(DATASET RECORDS Opens)
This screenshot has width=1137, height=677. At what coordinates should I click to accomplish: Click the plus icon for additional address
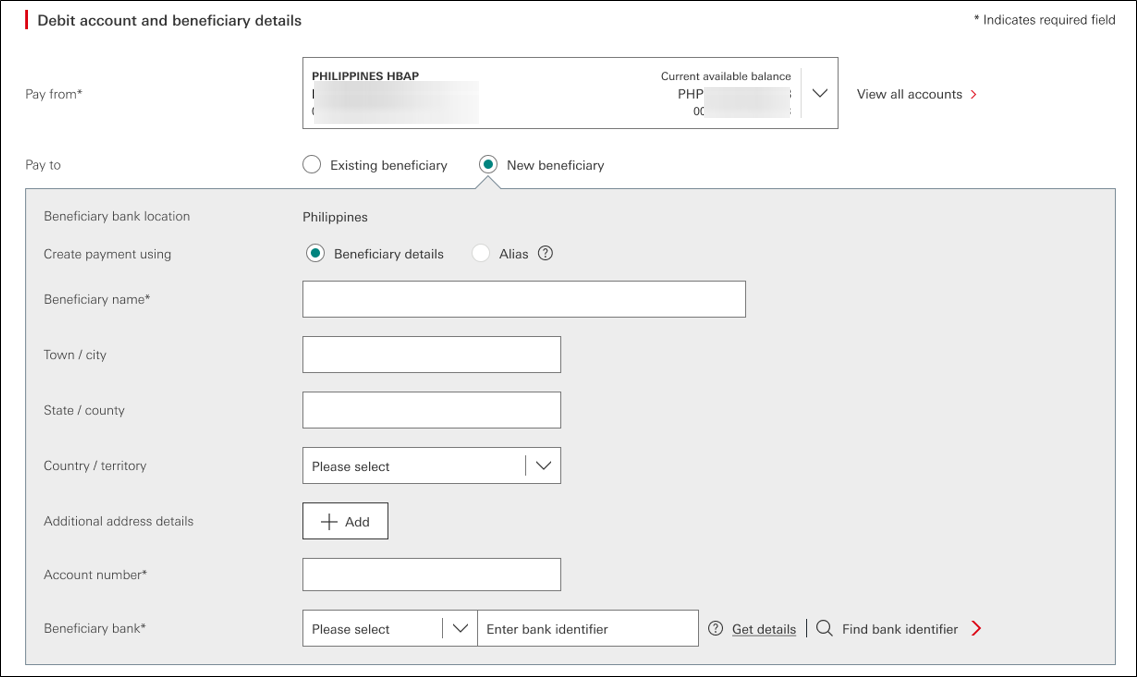[x=329, y=522]
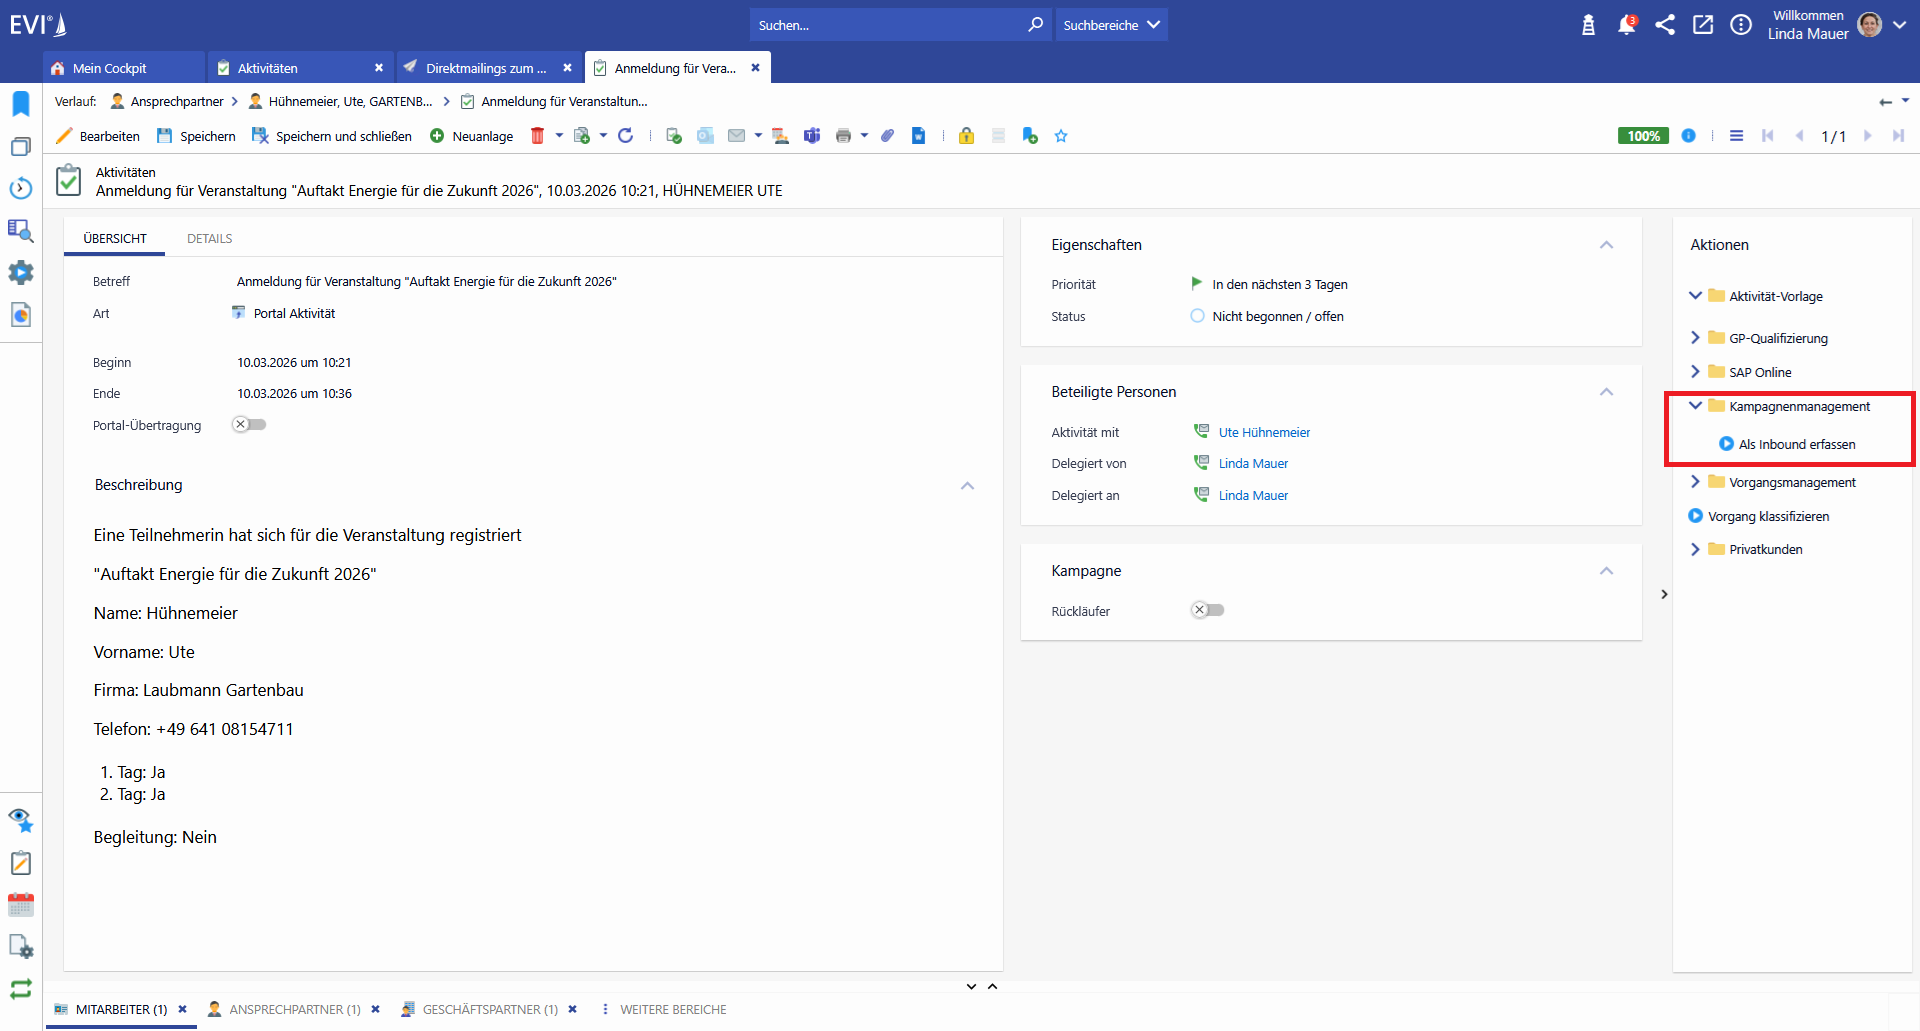Click Als Inbound erfassen action
The image size is (1920, 1031).
coord(1796,445)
(DATASET RECORDS Closes)
#### [WHAT TO PRODUCE]
Return every entry above exactly as written, minus the pictures.

#### [TASK SOLUTION]
This screenshot has width=1137, height=677. At what coordinates should I click to accomplish: Click the plus icon for additional address
[x=329, y=522]
Click Als Inbound erfassen action
The image size is (1920, 1031).
coord(1796,445)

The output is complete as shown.